- Agronomic: soybeans
- Education and Training: demonstration, extension, on-farm/ranch research
- Pest Management: economic threshold, field monitoring/scouting, genetic resistance, integrated pest management
Advances in soybean breeding have produced varieties with single, double and triple gene combinations of soybean aphid host plant resistance. These naturally-occurring genes dramatically suppress aphid populations and will reduce the reliance of insecticides in soybean. Farmers using aphid-resistance genes will save on input costs and minimize negative effects to pollinators and beneficial insects associated with insecticides.

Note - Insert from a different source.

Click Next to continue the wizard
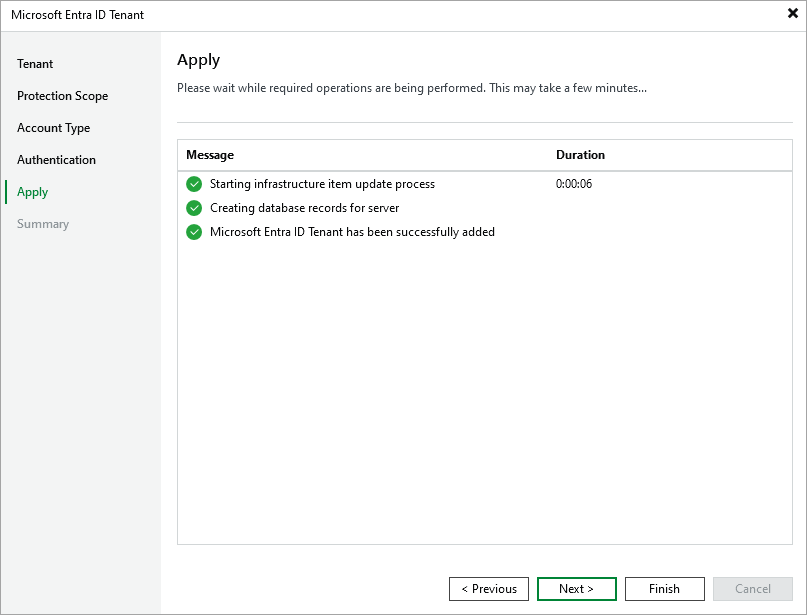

To address both the short-term and long-term goals of soybean aphid management, our proposed project combines growth chambers, field cages and on-farm research in a collaboration that includes both soybean breeders, farmers, a non-profit organization and commodity organization. We propose a progressive and complementary process for screening new aphid-resistance genes against soybean aphid biotypes that have been discovered in the United States.
Although soybean aphid can be patchy within fields and between growing seasons, it is considered the most economically important Iowa soybean insect pest since 2000. Soybean aphid can significantly reduce yield, and therefore regular scouting and timely foliar insecticides have been the primary way to protect yield. Advances in soybean breeding have produced varieties with single, double and triple gene combinations of host plant resistance for soybean aphid. These naturally-occurring genes dramatically suppress aphid populations and will reduce the reliance of insecticides in soybean. Farmers using aphid-resistance genes will save on input costs and minimize negative effects to pollinators and beneficial insects associated with insecticides. Documented pyrethroid resistance in some Midwestern states also stresses the importance of host plant resistance as a management tool.
1) We completed Objective 1 in 2016 (Year 1). Our results confirm that the Rag1+2+3 pyramid effectively manages all known soybean aphid biotypes. Our results indicate that Rag1+2+4 would be an effective management option for biotype-1, biotype-2, and biotype-3 soybean aphid, but had a negligible impact on biotype-4.
2) We complete our work on Objective 2 (Years 1-2). We have been using seed from increases developed by Brian Diers (University of Illinois), including access to several gene pyramids.
3) We completed Objective 3 (Years 1-3). Soybean aphid responded to resistant gene combinations in more realistic growing conditions similar to the laboratory testing. We worked with three commercial soybean farmers in northern Iowa and incorporated strip trials of host plant resistance each year. Aphid pressure was low, but overall, host plant resistance was an effective tool compared to susceptible soybean.
4) This project also had considerable extension efforts to communicate research findings to Iowa farmers. In 2018, we were a featured at a Practical Farmers of Iowa (PFI) field day in northern Iowa. We spoke about the use of host plant resistance to mitigate the impact of soybean aphid.
5) The funding to support this project helped train a graduate student, Erika Rodbell. On 23 April 2019, she defended her master’s thesis at Iowa State University and plans to continue work in sustainable agriculture.